Ah, my dearest T, you know me too well. Maybe I'll try and organise something if you and others are interested.


----------



## gaijingirl (Jul 3, 2012)

very late to the party due to busy womb but got a swim in some great waves in Eastbourne on Sat.  Felt so alive!


----------



## Miss-Shelf (Jul 4, 2012)

gaijingirl said:


> very late to the party due to busy womb


 
most original excuse evah!


----------



## Miss-Shelf (Jul 27, 2012)

my first sea swim of the year (very late) at Cooden Beach
two swims
loved it , see choppy and WARM


----------



## _pH_ (Jul 27, 2012)

I wanted to go to Cooden Beach or Seaford on Tuesday before work but the trains were all fucked, fuck the fucking railway and all the cunts who work on it.


----------



## Miss-Shelf (Jul 27, 2012)

_pH_ said:


> I wanted to go to Cooden Beach or Seaford on Tuesday before work but the trains were all fucked, fuck the fucking railway and all the cunts who work on it.


well yes


----------



## _pH_ (Jul 27, 2012)

pricks, all of them


----------



## kalidarkone (Jul 27, 2012)

Still waititng to do this. Is my no 1 priority as soon as I have a break in two weeks. I think I might try the Gower.


----------



## _pH_ (Jul 30, 2012)

I am at Shoreham-by-Sea this afternoon. Beach: 20 mins from the station via the town (lots of shops and bakeries to buy picnicky things) and over the bridge; shingle above the strand line, then sandy-shingly down to the water, then gently sloping sand in the water. Must be low tide. Weather: sunny, blue sky with wispy cirrusy clouds, strong breeze. Lots of wind surfers and kite surfers getting big air; some of them in the bit marked 'SWIMMING ONLY', wankers. Water: warm, 2ft swell, lots of breakers to swim in. View: Worthing pier one way, Brighton and the cliffs beyond the other.

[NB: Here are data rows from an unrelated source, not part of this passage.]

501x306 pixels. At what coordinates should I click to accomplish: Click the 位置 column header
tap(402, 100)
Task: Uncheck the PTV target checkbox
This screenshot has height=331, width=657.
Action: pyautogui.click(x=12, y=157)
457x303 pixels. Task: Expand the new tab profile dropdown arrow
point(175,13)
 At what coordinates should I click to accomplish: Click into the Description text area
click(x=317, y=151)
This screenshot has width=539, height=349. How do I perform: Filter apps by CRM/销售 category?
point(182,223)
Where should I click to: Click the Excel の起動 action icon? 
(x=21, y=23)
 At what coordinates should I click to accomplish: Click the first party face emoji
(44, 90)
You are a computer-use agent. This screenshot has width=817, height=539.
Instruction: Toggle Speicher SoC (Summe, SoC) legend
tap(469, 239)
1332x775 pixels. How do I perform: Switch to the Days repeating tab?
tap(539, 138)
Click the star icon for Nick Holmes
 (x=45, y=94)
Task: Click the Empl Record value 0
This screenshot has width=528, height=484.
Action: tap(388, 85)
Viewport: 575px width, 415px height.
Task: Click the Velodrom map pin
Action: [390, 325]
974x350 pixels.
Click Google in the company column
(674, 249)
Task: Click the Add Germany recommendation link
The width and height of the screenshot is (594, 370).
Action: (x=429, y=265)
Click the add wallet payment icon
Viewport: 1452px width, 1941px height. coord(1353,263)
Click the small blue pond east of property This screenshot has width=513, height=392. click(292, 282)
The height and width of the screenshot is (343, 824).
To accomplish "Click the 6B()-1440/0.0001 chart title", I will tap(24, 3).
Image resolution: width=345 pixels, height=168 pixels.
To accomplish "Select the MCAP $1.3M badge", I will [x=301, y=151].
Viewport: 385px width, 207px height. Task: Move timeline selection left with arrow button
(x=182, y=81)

seaBay feedback: WOULD SWIM AGAIN A+++++++++


----------



## Miss-Shelf (Jul 30, 2012)

*jealous*
no pleased for you, really
2ft swell hmmmmmm - don't like salty slaps in the face
sandy-shingle - easy on the feet
gently sloping sand into the water


----------



## gentlegreen (Jul 30, 2012)

kalidarkone said:


> Still waiting to do this. Is my no 1 priority as soon as I have a break in two weeks. I think I might try the Gower.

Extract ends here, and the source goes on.